◆ **PASSAGE SHOWN**:
-*-

The founder of a multiconcept restaurant in New Jersey is launching an NFT project that has an innovative spin on the loyalty club trend.
Dragonfly Brands, based in Linden, N.J., has operated the Asian casual-dining concept Dragonfly for about a decade with two units — until the pandemic forced the restaurants to close and the company to rethink the model.
“This was our chance to say, okay, we’re on the brink of failure. But now it’s time to experiment,” said founder Ching Ho.
And experiment they did.
First, the company completely reworked the sit-down concept, layering in six to eight additional menus that can be ordered both in restaurant but also exist as stand-alone virtual brands for delivery out of the same kitchen.
Among the new brands are Hibachi Express, Voodoo Burger, Poke Express, Monster Mac Factory (mac and cheese), and others, including taco and barbecue offerings.
But, because operating up to eight brands under one roof is a complex operation, the next step was to streamline and reduce labor costs, said Ho.
Dragonfly Brands turned to automation on a number of fronts, bringing cute cat-themed robots into the dining rooms to help with hosting, food running, bussing and other tasks. In the kitchen, robotics assist with deep frying, for example.
The moves have allowed the restaurants to roughly double sales, said Ho. Dragonfly and sister concept Dragonfly Kitchen in nearby Woodbridge, N.J. were each doing about $2 million to $2.5 million before the pandemic. Now they are doing $10 million to $11 million in volume together, he said, and the company is looking to expend to more locations.
The next step is the Dragonfly NFT project, which is currently in pre-sale as the company prepares for a public launch.
The company’s 250 Dragonfly tokens, currently available for 1 Ethereum (which on Wednesday was worth about $1,945) offer entry into a loyalty club of sorts where members receive $100 in monthly credits to the company’s restaurants and virtual brands. A higher-tier Supper Club token also offers special access to exclusive in-real-life events, in addition to the monthly credit.
The model is similar to the private dining club membership offered by Flyfish Club, a New York City venue expected to open next year. “But you can utilize this today, rather than a Flyfish Club that hasn’t been built,” noted Ho.

-*-

Data drawn from a collection
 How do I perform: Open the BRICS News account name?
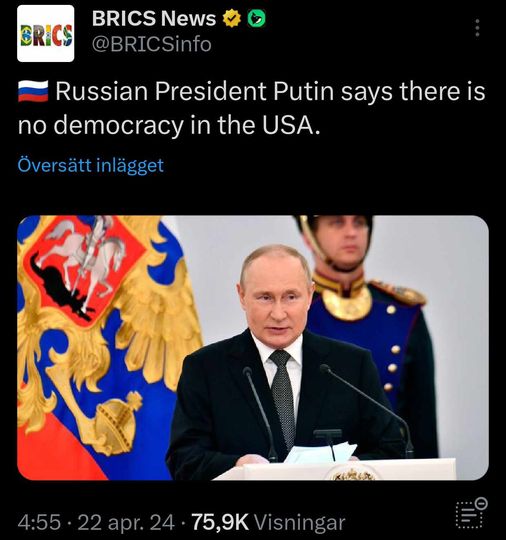[x=154, y=18]
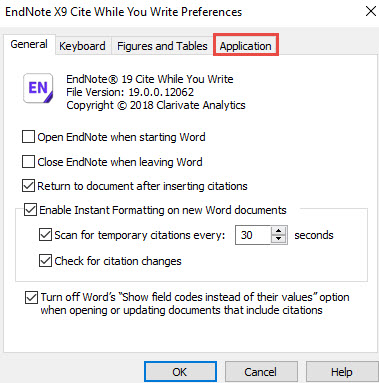This screenshot has height=383, width=379.
Task: Uncheck Return to document after inserting citations
Action: 28,186
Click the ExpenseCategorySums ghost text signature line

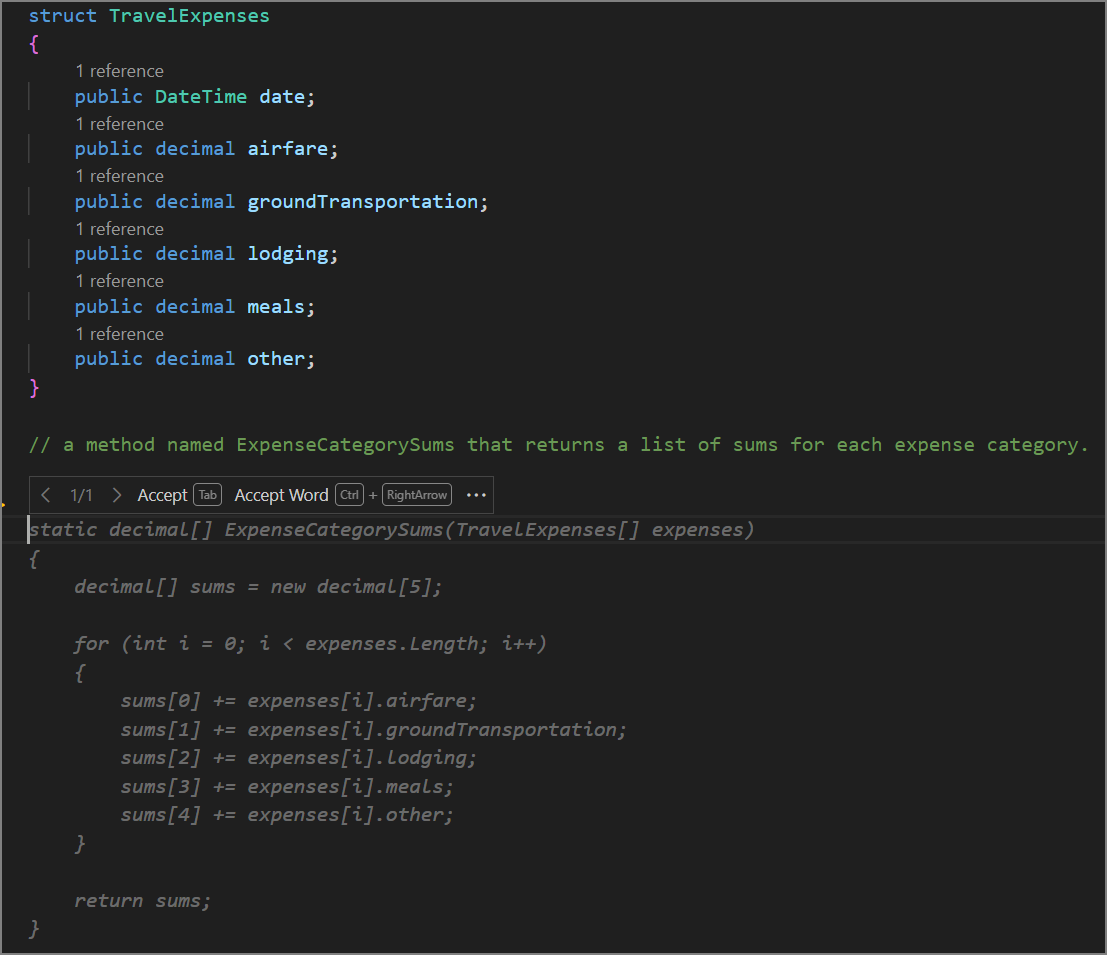pos(390,529)
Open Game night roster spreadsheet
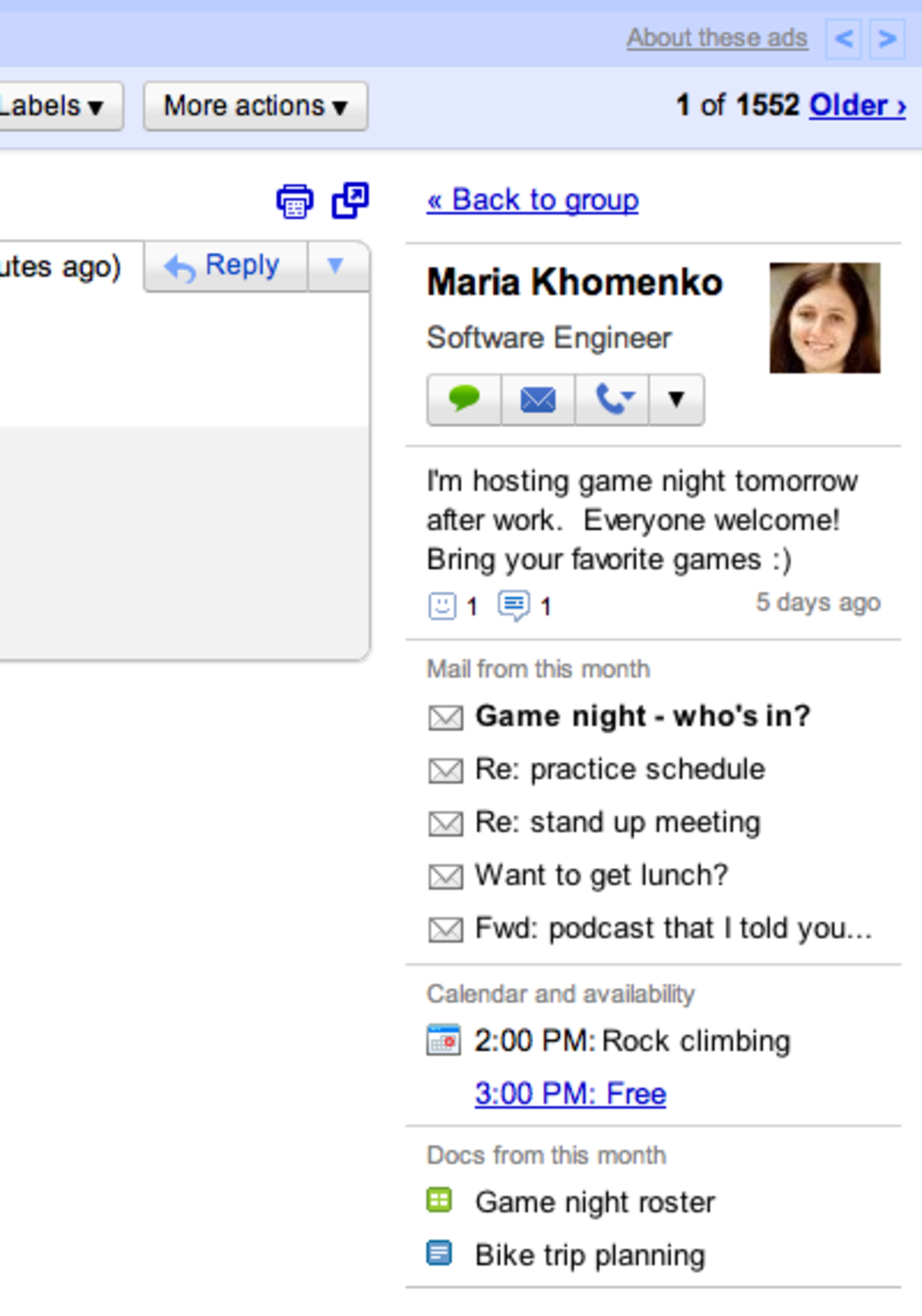Viewport: 922px width, 1316px height. click(594, 1201)
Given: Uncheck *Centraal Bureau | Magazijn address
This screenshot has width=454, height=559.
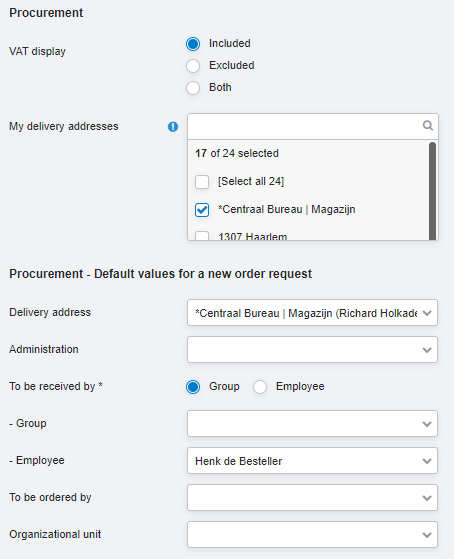Looking at the screenshot, I should coord(202,210).
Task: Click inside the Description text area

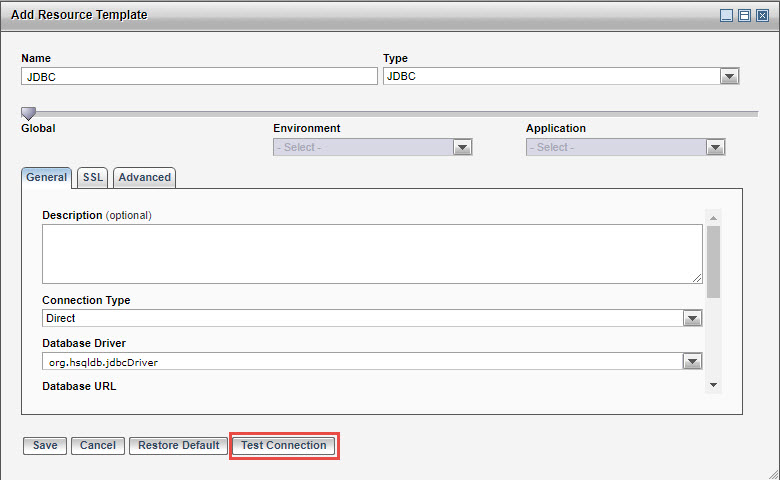Action: coord(371,253)
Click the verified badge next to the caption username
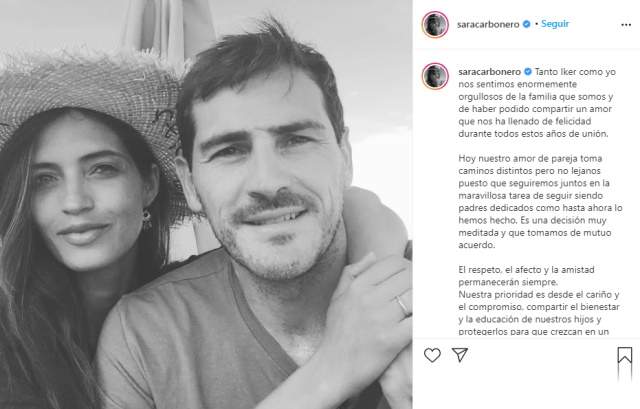 528,71

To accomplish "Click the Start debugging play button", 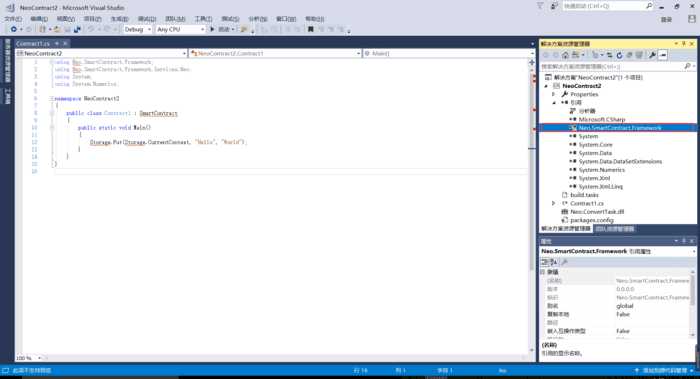I will pos(212,29).
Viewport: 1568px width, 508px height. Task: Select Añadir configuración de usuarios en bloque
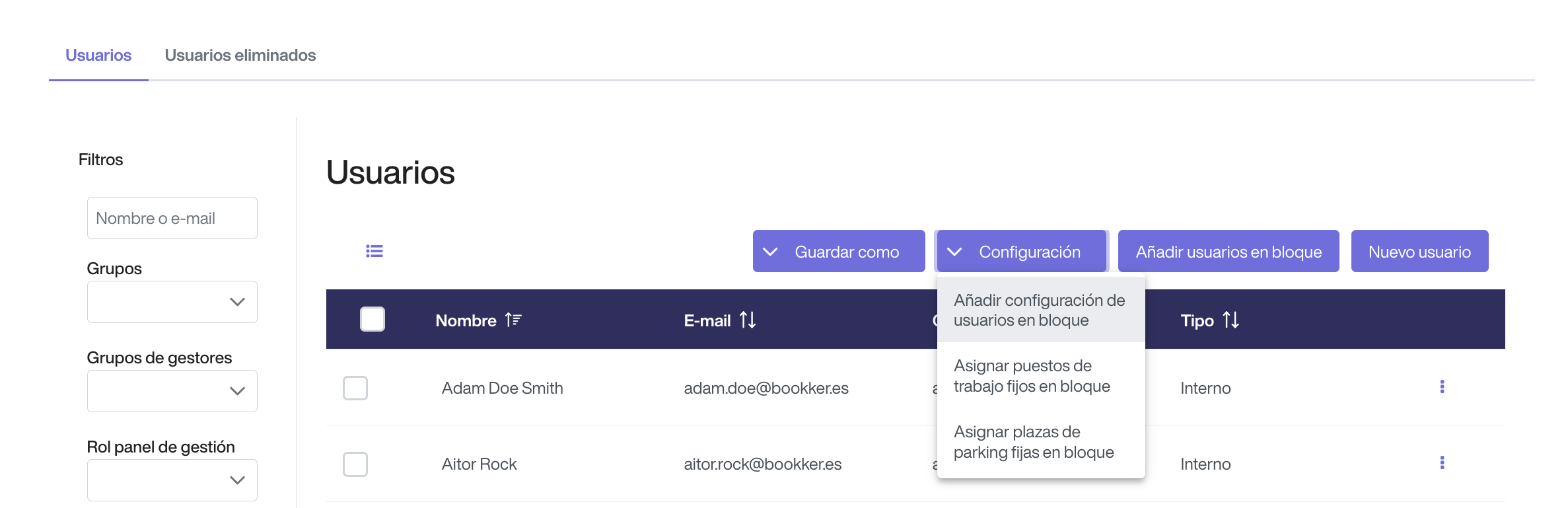(1040, 310)
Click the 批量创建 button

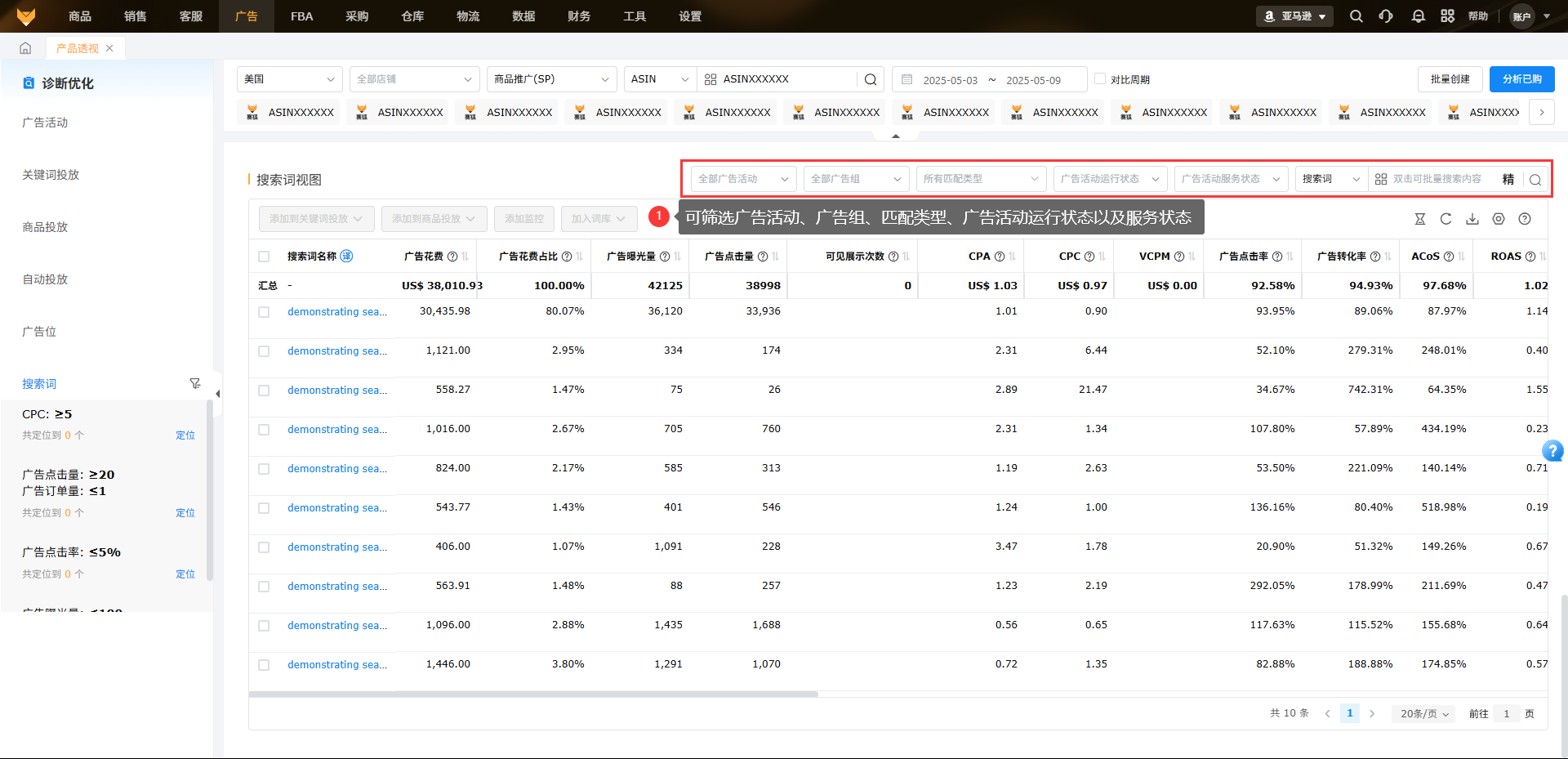tap(1450, 79)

-*-

◆ **BRIEF 1**:
Answer these from the Dragonfly Brands passage, one answer per line:
(a) In what town is Dragonfly Brands based?
(b) How many Dragonfly tokens does the company offer?
(c) How much in monthly credits do token holders receive?
◆ **BRIEF 2**:
Return the part of the Dragonfly Brands passage from "First, the company" up to and including "costs, said Ho.".
◆ **BRIEF 3**:
Carry the Dragonfly Brands passage forward from its final sentence.

◆ **WRITTEN ANSWER 1**:
(a) Linden, N.J.
(b) 250
(c) $100

◆ **WRITTEN ANSWER 2**:
First, the company completely reworked the sit-down concept, layering in six to eight additional menus that can be ordered both in restaurant but also exist as stand-alone virtual brands for delivery out of the same kitchen.
Among the new brands are Hibachi Express, Voodoo Burger, Poke Express, Monster Mac Factory (mac and cheese), and others, including taco and barbecue offerings.
But, because operating up to eight brands under one roof is a complex operation, the next step was to streamline and reduce labor costs, said Ho.

◆ **WRITTEN ANSWER 3**:
A consumer buying the Dragonfly token will likely break even in about two years, assuming they use their monthly $100 credit — which would not be difficult with 14 brands available for delivery and two physical locations.
“You’re building a very loyal customer that will return more than one time per month,” said Ho.
Sale of the NFTs also generates income for the restaurants, of course, adding in another layer of revenue. And an NFT holder can resell the token, which also generates royalty income.
After testing with their own brands, Dragonfly plans to reach out to other restaurant companies to see if they would like to join in, giving Dragonfly NFT holders access to more brands beyond the 14 within the group.
“If we add 10 more restaurants, or even add grocery, the value of the token will grow,” said Ho.
Dragonfly is also planning to build on the community aspect of NFTs, with a Discord community for token holders to interact on that platform.
The past few weeks have been a volatile time for cryptocurrency holders with Ethereum losing about half its value.
Ho sees it as a bubble about to pop, which will “drive out the bad operators and scam artists,” leaving those who are “trying to use the technology as intended.”
In the restaurant world, he predicts more companies will move toward more utility-based NFT offerings, like this. “This is not vaporware,” he said. “Most NFTs are quite scammy out there.”